▶ ABOUT THIS TASK: From the entries below, copy exactly the lines from the one that contains "Jobs (633, 12)" through the one that contains "10 důvodů, proč nosit děti (105, 1003)", both included, and only those.

▶ MATERIAL FOR THIS EXERCISE:

┌──

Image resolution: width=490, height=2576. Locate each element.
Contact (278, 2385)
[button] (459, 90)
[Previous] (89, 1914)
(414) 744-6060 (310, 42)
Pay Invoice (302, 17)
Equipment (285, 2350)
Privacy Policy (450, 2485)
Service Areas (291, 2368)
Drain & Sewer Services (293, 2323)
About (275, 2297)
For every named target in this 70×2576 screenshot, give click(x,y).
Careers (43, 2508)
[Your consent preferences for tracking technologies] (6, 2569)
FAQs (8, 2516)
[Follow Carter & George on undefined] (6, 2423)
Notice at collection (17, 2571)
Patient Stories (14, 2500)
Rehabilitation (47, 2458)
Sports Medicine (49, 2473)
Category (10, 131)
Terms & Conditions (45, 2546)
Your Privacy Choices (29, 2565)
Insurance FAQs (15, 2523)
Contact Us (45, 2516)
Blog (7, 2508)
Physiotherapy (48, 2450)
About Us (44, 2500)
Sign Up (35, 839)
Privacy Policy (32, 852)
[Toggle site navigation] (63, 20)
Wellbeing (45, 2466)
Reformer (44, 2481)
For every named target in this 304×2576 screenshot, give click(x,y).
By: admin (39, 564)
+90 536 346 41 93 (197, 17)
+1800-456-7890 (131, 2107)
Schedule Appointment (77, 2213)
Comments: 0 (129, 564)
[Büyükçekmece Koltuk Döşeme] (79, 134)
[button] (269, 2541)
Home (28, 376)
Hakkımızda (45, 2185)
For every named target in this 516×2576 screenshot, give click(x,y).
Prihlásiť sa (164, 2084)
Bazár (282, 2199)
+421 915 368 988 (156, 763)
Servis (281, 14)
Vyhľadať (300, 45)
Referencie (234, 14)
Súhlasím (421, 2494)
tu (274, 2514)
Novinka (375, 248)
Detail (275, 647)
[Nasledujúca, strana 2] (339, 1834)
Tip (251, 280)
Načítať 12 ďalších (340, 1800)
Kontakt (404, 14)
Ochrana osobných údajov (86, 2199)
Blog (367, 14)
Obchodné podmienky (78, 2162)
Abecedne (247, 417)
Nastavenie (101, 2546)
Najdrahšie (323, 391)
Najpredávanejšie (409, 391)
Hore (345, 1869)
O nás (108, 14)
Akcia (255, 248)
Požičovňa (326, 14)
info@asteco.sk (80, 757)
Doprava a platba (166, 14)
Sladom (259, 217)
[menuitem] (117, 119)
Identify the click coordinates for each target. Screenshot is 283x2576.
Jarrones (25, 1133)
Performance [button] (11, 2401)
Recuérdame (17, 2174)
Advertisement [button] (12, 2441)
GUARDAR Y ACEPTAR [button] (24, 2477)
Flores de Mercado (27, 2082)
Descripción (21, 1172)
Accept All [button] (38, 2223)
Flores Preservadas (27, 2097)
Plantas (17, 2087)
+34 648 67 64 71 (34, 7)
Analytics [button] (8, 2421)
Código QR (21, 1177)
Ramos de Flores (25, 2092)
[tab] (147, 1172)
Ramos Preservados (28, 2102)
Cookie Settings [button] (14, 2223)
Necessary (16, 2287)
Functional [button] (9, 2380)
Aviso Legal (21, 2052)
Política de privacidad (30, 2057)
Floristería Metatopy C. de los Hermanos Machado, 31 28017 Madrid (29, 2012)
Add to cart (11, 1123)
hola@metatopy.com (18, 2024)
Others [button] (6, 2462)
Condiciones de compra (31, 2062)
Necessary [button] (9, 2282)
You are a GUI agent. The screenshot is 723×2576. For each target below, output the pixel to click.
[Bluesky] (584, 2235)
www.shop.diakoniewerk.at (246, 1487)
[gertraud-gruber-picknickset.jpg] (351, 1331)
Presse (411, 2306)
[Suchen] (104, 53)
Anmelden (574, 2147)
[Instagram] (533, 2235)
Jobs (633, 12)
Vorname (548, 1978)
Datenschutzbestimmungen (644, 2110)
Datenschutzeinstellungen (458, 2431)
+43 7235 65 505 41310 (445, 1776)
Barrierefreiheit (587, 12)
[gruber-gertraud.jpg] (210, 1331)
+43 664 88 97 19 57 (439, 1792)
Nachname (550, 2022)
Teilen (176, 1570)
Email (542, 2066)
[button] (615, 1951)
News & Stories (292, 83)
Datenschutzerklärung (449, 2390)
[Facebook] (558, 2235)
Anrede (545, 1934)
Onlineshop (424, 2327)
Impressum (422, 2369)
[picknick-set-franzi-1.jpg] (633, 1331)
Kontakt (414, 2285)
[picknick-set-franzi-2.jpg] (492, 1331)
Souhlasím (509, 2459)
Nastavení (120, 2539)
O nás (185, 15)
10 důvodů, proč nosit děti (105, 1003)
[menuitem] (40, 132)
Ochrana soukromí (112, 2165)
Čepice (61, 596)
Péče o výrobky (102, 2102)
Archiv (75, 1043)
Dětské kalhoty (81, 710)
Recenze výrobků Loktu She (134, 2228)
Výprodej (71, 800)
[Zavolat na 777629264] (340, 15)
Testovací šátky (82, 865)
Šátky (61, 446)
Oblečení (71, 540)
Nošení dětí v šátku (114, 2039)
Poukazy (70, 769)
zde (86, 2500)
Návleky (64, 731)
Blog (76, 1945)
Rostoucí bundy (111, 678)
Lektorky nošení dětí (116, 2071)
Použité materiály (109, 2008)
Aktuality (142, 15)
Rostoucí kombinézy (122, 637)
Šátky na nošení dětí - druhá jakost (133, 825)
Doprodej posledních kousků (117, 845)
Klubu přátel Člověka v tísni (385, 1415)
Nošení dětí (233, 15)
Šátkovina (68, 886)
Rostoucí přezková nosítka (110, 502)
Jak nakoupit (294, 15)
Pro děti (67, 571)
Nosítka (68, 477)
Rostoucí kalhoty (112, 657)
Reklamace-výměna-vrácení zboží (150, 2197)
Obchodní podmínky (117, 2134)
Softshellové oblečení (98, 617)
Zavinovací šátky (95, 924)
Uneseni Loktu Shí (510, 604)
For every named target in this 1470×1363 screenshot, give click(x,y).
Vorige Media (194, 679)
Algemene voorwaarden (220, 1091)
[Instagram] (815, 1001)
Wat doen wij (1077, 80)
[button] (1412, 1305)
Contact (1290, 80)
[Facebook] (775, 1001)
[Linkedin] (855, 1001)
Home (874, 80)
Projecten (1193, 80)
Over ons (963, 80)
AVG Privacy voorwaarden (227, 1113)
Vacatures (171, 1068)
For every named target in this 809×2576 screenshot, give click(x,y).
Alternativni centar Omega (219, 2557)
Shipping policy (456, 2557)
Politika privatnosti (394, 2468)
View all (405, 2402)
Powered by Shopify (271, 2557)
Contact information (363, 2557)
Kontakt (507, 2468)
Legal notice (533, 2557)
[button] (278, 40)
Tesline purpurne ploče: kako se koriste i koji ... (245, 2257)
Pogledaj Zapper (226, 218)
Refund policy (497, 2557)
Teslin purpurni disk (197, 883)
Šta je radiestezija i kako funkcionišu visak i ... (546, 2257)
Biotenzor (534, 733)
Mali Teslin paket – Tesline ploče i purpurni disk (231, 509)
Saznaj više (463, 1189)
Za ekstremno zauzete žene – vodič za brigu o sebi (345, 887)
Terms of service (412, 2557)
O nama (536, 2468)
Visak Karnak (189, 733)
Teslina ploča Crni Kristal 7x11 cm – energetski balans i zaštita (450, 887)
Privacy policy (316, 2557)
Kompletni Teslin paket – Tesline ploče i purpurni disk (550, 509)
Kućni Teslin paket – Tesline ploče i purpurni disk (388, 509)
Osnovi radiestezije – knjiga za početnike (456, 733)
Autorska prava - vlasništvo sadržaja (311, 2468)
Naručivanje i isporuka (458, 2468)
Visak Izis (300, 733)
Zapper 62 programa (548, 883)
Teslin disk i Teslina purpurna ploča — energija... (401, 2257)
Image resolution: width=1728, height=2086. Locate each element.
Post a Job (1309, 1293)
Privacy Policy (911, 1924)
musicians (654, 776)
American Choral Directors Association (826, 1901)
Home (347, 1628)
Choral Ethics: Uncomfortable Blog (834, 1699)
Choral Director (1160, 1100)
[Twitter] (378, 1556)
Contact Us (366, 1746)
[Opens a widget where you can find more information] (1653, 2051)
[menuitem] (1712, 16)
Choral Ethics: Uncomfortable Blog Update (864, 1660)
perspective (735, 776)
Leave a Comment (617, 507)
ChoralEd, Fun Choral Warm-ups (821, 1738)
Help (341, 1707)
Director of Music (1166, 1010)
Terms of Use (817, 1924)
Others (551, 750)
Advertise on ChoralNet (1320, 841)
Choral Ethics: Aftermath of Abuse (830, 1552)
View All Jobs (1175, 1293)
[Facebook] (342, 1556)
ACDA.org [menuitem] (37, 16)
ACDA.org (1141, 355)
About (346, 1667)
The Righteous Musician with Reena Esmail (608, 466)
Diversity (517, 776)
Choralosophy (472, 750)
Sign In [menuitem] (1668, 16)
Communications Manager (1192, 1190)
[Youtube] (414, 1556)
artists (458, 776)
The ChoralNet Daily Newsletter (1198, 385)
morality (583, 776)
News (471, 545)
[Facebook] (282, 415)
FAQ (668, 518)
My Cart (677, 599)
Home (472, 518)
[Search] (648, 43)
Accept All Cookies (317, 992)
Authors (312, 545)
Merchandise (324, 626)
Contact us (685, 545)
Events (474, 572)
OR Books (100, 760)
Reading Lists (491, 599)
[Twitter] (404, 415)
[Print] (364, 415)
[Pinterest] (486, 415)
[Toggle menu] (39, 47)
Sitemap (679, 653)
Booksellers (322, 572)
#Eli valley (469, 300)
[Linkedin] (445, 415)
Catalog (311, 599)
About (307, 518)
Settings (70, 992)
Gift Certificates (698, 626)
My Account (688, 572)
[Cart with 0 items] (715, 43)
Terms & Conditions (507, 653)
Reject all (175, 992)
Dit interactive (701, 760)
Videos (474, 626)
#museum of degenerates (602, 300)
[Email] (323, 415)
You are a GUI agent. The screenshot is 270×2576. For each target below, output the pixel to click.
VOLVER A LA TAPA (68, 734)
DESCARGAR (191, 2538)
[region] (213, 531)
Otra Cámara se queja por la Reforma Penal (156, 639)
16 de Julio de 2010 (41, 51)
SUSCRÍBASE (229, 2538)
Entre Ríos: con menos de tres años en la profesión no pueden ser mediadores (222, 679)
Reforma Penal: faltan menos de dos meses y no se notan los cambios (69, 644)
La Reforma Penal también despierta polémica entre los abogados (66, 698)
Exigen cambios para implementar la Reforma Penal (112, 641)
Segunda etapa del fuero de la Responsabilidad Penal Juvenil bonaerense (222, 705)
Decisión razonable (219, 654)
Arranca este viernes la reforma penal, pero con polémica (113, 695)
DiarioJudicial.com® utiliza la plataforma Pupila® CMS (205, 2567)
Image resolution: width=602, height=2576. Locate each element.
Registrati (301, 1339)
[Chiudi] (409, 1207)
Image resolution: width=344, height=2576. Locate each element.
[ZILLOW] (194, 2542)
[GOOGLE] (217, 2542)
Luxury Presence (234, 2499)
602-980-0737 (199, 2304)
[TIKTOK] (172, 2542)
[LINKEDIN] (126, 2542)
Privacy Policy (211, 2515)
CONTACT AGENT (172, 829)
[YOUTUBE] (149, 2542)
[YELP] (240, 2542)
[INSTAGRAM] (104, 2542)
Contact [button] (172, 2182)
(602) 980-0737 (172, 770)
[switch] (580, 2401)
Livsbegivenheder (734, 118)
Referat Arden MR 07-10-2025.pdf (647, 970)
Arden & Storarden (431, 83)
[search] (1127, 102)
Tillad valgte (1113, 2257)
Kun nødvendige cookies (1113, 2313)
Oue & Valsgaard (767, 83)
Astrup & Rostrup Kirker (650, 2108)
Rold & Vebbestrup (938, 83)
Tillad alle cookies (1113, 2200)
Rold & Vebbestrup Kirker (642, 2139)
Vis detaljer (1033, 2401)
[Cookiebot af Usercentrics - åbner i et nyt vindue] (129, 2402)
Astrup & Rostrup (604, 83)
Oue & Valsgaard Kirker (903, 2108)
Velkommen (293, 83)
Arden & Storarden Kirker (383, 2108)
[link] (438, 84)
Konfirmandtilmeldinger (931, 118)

└──

▶ WRITTEN REPLY:
Jobs (633, 12)
Vorname (548, 1978)
Datenschutzbestimmungen (644, 2110)
Datenschutzeinstellungen (458, 2431)
+43 7235 65 505 41310 (445, 1776)
Barrierefreiheit (587, 12)
[gruber-gertraud.jpg] (210, 1331)
+43 664 88 97 19 57 (439, 1792)
Nachname (550, 2022)
Teilen (176, 1570)
Email (542, 2066)
[button] (615, 1951)
News & Stories (292, 83)
Datenschutzerklärung (449, 2390)
[Facebook] (558, 2235)
Anrede (545, 1934)
Onlineshop (424, 2327)
Impressum (422, 2369)
[picknick-set-franzi-1.jpg] (633, 1331)
Kontakt (414, 2285)
[picknick-set-franzi-2.jpg] (492, 1331)
Souhlasím (509, 2459)
Nastavení (120, 2539)
O nás (185, 15)
10 důvodů, proč nosit děti (105, 1003)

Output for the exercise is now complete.